Le vittime non denunciano: intercettazioni indispensabili – C’è un episodio in particolare che ha voluto ricordare Sava, quello di chi è stato “costretto a chiudere il suo bar e lasciare la città di Castellamare del Golfo” dopo “reiterate minacce consistite nell’affissione di un cartello con la scritta ‘Chiuso per lutto’ e nel recapitargli una ghirlanda di fiori”. Un episodio esemplare perché “la vittima non ha mai presentato querela ed il reato è stato accertato grazie all’attività di intercettazione sul capo del mandamento di Alcamo”. Per questo Sava è stata chiara: “Per contrastare efficacemente fenomeni corruttivi occorrono anche le intercettazioni, strumento che non va spuntato ma che impone, ne siamo assolutamente consapevoli, il rigorosissimo rispetto delle regole codicistiche, senza perniciose fughe di notizie, così scongiurando in radice ogni oscena invasività nella sfera di terzi estranei al reato”.
Procura in sottorganico – Dopo il passaggio sulle intercettazioni, dalla procura generale di Palermo arriva la lamentela per il sottorganico: “Pensate alla procura senza dirigente amministrativo e con solo otto sostituti nella Dda, con una carenza di organico complessivo di quindici sostituti. Il quadro desolante non cambia se volgiamo lo sguardo alle altre procure del distretto”. “Quindici magistrati in più fanno la differenza in un momento in cui Cosa nostra è in oggettiva profonda difficoltà che deriva anche alle indagini svolte e che hanno portato il 16 gennaio scorso alla cattura di Matteo Messina Denaro”, dice anche Maurizio De Lucia. Un discorso appassionato anche quello del capo della procura, due settimane dopo la cattura di Matteo Messina Denaro, dopo trent’anni di latitanza.
La Mafia non ha perso – La “mafia è tutt’altro che sconfitta – ha detto De Lucia – le indagini dimostrano che la tensione interna all’organizzazione è sempre alta e sono in sempre in atto i tentativi di ricostituzione della cupola e di chi occuperà i ruoli di vertice, occupati da latitanti”. Per questo anche secondo il capo della procura di Palermo, le intercettazioni sono fondamentali: “Questo non è il momento di abbassare la guardia e cullarsi nella soddisfazione, ma di aumentare gli sforzi. Le intercettazioni sono, e sono sempre state, uno strumento fondamentale per il contrasto alle organizzazioni criminali”.
Le polemiche – Un discorso quello del procuratore capo che punta dritto alle polemiche sollevate “un attimo dopo la cattura del latitante”, sulla presunta profezia di Salvatore Baiardo, uomo fidato dei fratelli Graviano: “Ciascuno può commentare come crede – ha detto alla gremita aula magna del Tribunale – può fare tutte le speculazioni intellettuali che ritiene, ma queste speculazioni si devono fermare davanti all’evidenza dei fatti”. Un intervento molto applaudito dalla platea dove sedeva anche Manfredi Borsellino.

— ESTRATTI DEI DATI —
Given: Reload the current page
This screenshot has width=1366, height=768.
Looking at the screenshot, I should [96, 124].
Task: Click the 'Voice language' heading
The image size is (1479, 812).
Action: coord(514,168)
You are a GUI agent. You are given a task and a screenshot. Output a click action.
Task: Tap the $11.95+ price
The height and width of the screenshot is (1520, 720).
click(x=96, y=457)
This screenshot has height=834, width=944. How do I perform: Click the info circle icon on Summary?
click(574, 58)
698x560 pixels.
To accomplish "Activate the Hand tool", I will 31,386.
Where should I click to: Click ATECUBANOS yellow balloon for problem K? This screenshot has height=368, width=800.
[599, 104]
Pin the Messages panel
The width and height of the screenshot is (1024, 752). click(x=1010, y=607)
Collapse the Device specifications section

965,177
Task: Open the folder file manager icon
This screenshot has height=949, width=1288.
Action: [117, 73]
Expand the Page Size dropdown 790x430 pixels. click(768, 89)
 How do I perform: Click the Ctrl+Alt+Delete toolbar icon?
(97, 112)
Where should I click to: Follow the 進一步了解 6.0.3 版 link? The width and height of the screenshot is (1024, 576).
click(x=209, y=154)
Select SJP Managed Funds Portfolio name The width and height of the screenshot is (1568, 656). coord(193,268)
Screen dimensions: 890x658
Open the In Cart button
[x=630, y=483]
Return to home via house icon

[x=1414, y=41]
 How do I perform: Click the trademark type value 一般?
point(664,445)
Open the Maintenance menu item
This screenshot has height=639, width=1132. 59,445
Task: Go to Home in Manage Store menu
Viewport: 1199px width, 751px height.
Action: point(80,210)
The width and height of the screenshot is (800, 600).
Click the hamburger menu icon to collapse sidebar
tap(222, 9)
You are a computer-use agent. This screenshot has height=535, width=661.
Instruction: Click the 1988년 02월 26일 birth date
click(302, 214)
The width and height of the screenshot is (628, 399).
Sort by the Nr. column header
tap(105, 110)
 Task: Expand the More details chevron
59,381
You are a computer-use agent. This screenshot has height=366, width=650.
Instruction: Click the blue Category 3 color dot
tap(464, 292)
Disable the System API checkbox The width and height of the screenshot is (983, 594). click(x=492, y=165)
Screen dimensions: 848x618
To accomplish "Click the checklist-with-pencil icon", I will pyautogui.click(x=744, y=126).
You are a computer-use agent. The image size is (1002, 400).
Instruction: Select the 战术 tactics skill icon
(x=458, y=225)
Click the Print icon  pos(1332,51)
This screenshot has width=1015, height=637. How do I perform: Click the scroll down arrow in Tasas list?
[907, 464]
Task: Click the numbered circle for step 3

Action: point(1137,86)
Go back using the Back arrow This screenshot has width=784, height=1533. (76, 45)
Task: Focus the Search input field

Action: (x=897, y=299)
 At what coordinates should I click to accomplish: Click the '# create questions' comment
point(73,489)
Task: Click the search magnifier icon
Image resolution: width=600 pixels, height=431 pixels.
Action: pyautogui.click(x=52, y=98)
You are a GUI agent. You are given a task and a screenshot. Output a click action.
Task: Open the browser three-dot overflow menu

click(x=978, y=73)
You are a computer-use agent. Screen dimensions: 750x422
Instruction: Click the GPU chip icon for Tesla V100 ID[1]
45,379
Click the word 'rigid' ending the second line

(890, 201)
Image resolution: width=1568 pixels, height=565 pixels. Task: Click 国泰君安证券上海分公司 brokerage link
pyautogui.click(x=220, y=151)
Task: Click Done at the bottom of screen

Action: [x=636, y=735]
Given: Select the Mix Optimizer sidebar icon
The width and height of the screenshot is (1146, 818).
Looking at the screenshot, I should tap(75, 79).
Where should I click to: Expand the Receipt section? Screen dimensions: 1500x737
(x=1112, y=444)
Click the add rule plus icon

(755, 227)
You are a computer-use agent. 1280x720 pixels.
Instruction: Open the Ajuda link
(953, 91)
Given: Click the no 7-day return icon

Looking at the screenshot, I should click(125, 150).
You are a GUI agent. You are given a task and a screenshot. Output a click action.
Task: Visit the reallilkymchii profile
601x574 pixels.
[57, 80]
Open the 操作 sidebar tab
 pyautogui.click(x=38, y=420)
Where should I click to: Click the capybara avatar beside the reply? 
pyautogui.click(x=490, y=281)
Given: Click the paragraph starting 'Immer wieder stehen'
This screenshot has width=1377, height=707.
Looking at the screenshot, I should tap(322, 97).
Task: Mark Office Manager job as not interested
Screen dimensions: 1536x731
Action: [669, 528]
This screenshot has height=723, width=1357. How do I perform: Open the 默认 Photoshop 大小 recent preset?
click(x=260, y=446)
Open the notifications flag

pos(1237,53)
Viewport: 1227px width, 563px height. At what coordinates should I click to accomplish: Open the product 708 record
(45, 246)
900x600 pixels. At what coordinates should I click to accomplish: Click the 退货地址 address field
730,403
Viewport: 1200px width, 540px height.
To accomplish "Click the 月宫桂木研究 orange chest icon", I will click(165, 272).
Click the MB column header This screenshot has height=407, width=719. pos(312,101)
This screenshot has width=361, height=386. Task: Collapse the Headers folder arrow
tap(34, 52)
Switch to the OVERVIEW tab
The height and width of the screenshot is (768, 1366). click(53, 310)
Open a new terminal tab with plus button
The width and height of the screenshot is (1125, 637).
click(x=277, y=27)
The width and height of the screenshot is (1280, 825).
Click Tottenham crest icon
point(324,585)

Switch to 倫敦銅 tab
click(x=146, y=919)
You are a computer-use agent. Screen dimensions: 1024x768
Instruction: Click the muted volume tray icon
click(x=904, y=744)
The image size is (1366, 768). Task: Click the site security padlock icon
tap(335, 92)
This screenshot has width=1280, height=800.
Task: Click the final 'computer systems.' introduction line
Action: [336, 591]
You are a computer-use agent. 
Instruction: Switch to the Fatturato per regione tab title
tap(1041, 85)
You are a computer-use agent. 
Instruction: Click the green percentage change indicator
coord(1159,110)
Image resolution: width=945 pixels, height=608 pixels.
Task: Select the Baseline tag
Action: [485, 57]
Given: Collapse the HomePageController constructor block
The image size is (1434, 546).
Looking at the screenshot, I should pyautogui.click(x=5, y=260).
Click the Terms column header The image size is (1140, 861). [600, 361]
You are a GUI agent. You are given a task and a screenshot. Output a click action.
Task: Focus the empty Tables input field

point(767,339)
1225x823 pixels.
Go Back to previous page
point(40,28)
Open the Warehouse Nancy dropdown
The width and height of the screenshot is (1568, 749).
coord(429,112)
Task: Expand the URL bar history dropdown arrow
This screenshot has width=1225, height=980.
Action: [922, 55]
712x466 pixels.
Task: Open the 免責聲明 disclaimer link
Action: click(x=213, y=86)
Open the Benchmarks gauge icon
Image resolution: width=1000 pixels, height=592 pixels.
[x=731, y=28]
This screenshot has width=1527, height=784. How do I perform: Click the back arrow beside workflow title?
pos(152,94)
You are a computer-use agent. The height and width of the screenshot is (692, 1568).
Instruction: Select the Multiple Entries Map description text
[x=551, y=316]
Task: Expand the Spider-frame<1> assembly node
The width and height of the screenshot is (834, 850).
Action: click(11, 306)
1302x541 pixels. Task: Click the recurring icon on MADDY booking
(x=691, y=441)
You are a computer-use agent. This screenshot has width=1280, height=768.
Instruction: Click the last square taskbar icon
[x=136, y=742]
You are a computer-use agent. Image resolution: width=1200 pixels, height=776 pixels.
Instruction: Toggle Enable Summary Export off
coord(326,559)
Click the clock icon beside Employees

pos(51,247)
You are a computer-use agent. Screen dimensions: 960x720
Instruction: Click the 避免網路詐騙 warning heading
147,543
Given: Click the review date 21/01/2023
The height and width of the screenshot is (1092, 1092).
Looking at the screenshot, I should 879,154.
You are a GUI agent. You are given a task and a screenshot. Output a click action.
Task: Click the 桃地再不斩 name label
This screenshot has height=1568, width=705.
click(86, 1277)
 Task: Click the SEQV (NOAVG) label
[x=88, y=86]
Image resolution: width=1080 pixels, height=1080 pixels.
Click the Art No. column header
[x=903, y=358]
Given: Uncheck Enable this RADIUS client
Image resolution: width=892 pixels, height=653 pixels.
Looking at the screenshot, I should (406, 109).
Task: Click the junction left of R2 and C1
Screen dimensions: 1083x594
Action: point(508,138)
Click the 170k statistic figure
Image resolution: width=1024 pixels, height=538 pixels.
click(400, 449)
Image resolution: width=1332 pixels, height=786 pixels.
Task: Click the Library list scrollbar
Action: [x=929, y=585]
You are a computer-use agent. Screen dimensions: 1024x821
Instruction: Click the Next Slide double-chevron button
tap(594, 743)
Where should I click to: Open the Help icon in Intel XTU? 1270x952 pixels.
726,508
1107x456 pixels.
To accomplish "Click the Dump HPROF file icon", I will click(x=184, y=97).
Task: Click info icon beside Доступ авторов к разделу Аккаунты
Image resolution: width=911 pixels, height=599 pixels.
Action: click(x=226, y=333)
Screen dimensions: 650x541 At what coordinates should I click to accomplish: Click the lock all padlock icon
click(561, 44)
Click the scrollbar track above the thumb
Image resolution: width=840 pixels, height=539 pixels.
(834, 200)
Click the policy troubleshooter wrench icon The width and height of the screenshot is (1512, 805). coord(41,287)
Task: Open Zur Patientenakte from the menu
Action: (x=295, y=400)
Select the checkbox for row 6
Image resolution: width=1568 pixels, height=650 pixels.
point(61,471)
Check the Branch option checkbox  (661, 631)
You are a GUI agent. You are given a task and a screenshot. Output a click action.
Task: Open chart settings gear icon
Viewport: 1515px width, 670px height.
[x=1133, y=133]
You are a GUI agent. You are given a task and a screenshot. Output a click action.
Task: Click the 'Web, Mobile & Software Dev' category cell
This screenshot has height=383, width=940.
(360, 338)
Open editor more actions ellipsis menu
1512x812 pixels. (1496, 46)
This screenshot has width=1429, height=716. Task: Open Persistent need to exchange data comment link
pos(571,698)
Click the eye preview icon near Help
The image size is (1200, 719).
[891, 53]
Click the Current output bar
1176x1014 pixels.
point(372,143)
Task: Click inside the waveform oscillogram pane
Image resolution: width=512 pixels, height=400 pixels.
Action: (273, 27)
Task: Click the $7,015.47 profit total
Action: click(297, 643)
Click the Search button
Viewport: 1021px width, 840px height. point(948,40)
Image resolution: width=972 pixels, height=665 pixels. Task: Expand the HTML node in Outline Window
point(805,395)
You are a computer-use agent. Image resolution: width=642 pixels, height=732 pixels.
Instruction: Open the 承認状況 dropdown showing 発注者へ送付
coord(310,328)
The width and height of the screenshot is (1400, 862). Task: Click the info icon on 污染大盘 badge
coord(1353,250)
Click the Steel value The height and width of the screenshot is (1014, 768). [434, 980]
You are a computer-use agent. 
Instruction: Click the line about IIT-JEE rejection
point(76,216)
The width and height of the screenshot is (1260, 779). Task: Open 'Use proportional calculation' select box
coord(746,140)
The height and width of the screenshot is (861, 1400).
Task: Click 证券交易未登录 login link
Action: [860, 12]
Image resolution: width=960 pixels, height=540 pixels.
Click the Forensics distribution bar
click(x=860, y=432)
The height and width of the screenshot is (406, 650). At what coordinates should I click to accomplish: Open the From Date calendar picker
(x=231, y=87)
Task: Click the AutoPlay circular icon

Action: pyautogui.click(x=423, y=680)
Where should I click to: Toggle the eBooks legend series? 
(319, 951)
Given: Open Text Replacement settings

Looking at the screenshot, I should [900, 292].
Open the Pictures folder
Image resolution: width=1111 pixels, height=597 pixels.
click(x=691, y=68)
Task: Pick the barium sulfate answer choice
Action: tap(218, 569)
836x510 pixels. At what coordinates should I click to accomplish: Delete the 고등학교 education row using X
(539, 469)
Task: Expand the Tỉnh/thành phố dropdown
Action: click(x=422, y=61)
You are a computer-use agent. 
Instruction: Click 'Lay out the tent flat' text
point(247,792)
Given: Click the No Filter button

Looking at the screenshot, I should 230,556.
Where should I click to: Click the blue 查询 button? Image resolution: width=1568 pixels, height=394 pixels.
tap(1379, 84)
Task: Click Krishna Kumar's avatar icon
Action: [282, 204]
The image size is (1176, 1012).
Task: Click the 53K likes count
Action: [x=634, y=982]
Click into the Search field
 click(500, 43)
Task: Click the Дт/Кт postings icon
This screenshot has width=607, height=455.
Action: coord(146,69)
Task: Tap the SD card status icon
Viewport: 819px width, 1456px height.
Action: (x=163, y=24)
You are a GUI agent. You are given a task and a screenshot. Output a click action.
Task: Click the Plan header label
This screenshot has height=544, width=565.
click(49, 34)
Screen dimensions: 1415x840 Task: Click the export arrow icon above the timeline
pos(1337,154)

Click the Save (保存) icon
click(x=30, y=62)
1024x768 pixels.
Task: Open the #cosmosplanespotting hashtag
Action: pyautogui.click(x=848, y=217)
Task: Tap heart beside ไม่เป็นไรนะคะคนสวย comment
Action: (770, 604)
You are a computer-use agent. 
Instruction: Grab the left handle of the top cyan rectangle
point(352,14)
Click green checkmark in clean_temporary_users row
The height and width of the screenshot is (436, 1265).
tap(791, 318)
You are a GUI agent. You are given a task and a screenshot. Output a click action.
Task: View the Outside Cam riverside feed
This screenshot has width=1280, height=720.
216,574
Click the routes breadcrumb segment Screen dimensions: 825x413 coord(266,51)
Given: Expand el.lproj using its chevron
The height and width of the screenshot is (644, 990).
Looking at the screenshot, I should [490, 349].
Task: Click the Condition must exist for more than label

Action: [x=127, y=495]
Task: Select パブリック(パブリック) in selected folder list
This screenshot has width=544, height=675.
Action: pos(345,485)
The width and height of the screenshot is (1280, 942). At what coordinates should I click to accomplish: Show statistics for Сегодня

— COSA FARE —
A. Per ciascuna affermazione, indica se concorda con il brano sulla procura di Palermo rispondendo sì o no e citando le parole decisive del brano: (i) la vittima costretta a chiudere il bar ha presentato querela; (ii) nella Dda ci sono solo otto sostituti; (iii) Matteo Messina Denaro è stato catturato il 16 gennaio.
B. Riporta il passo del brano sulla procura di Palermo che comincia con le parole "Le polemiche –" e finisce dopo "anche Manfredi Borsellino.", rinominando "platea" in "sala".
C. Elenca tutte le persone che il brano sulla procura di Palermo indica con nome e cognome.

— SOLUZIONI —
A.
(i) No: "la vittima non ha mai presentato querela"
(ii) Sì: "con solo otto sostituti nella Dda"
(iii) Sì: "hanno portato il 16 gennaio scorso alla cattura di Matteo Messina Denaro"

B.
Le polemiche – Un discorso quello del procuratore capo che punta dritto alle polemiche sollevate “un attimo dopo la cattura del latitante”, sulla presunta profezia di Salvatore Baiardo, uomo fidato dei fratelli Graviano: “Ciascuno può commentare come crede – ha detto alla gremita aula magna del Tribunale – può fare tutte le speculazioni intellettuali che ritiene, ma queste speculazioni si devono fermare davanti all’evidenza dei fatti”. Un intervento molto applaudito dalla sala dove sedeva anche Manfredi Borsellino.

C.
Matteo Messina Denaro
Maurizio De Lucia
Salvatore Baiardo
Manfredi Borsellino